Distraction is a tool the enemy uses to make Christians ineffective. I know I’m often distracted. I posted on mind control, my need to know and now the rest of my distractions.
With the start of the school year, I have more time on my own. God has set aside the next school year for me to focus my life on Him and go through the training to be a counselor. It starts the fourth of September for the first level. I’m excited to spend time studying God’s word and how to help people with it.
~ Over schedule myself again. I did this last year and was ineffective. I’ve stood firm in my withdrawal of some of the serving that I do.
~ I wasn’t going to look for a job, but a few clicks lead me to a part time job I would be perfect doing, however, it is not what God called me to do until I fully understand what I will need to do in my training.
~ Diving into other Bible studies to where I’m so many that I won’t remember what I studied and it will turn into 'get it done.' I don’t want to just do it, but want to allow God to speak to me in His way and to allow Him to change me.

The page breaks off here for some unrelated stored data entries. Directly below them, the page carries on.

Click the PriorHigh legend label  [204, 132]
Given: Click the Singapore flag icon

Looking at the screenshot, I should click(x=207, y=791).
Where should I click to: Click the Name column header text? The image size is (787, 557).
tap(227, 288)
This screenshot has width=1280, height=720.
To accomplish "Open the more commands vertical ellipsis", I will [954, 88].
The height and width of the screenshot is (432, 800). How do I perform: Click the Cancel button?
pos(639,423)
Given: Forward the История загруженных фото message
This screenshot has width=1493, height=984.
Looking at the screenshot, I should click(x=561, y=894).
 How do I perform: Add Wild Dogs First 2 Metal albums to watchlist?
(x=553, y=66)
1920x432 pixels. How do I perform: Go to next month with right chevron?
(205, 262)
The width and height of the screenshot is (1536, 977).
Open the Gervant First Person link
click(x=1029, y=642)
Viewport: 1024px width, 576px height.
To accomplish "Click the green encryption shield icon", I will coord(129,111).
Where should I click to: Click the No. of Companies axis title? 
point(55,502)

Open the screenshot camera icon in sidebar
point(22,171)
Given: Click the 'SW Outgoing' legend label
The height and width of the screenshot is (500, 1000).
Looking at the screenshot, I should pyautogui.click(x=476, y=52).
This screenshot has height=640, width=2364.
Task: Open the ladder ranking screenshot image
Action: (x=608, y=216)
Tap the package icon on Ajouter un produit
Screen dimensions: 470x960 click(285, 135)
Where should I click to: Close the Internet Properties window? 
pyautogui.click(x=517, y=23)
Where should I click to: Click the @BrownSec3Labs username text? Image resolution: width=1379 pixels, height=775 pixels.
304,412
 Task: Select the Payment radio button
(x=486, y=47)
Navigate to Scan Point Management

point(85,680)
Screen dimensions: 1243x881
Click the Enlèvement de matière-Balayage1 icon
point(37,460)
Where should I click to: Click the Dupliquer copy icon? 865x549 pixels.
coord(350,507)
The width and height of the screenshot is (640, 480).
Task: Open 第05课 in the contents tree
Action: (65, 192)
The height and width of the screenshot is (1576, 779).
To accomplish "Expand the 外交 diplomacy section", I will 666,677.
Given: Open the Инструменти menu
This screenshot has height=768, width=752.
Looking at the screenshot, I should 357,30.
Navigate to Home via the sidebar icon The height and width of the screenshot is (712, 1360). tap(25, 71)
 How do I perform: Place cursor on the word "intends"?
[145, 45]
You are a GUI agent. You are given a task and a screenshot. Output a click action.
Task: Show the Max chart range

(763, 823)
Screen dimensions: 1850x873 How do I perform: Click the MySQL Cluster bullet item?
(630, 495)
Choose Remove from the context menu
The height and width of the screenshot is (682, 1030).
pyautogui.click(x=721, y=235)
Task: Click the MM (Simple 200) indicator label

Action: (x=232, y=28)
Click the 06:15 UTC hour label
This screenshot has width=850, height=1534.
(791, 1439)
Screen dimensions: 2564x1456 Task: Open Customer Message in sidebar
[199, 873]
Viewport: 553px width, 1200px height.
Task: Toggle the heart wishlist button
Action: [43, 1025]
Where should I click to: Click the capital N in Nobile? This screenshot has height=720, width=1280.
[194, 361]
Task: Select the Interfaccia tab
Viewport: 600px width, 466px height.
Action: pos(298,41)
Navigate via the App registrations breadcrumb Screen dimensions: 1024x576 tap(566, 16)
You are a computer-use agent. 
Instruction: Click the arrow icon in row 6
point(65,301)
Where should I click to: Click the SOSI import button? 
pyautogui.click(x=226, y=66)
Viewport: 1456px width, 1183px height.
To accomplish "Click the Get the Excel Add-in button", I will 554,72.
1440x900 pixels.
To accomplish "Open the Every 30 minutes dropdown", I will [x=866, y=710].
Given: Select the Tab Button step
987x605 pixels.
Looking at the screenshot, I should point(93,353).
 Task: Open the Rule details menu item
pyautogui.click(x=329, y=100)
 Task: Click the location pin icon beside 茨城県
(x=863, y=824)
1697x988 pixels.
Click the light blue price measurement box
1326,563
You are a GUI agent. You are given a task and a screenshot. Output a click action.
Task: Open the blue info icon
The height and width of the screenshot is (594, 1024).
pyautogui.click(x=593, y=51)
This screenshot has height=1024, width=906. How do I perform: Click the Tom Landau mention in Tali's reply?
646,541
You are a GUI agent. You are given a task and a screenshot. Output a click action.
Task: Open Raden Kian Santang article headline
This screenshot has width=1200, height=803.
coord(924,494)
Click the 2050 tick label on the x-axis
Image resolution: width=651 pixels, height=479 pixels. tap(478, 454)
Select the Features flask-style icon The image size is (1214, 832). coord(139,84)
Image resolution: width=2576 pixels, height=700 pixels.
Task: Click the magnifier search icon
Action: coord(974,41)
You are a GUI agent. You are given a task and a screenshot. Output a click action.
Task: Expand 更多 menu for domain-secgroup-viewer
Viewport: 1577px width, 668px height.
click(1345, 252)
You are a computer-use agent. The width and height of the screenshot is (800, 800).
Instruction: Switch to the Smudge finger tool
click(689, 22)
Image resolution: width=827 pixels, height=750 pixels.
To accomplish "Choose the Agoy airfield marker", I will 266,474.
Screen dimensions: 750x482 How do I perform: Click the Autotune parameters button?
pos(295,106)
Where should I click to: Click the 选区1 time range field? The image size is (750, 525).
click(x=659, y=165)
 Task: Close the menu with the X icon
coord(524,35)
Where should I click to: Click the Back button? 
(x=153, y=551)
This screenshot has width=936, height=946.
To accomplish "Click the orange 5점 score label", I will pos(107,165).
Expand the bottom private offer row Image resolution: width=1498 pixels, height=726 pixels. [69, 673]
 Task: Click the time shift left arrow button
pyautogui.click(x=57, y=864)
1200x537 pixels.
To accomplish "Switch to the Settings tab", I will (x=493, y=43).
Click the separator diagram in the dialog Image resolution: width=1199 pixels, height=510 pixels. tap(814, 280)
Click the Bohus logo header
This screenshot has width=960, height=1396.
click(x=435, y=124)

~ Books I want to read. At one point I was reading three books at once and not remember what was in it. So I put them all aside, focused on one to completion.
It’s basically the ‘do it all’ mentality. Wanting something to happen that I take it upon myself to make it happen. I will trust God, His timing and provision. I have said this to myself over and over as I said no to each distraction. No to getting a job, no to joining additional Bible study, no to leading Bible Club, no to computer time, no to books or TV.
I will do things one at a time, not set my extras on a self-imposed timeline. I have things that will be on schedule, it silly to over schedule the extras. The extras are to fill in the margin, not overflow to the important stuff.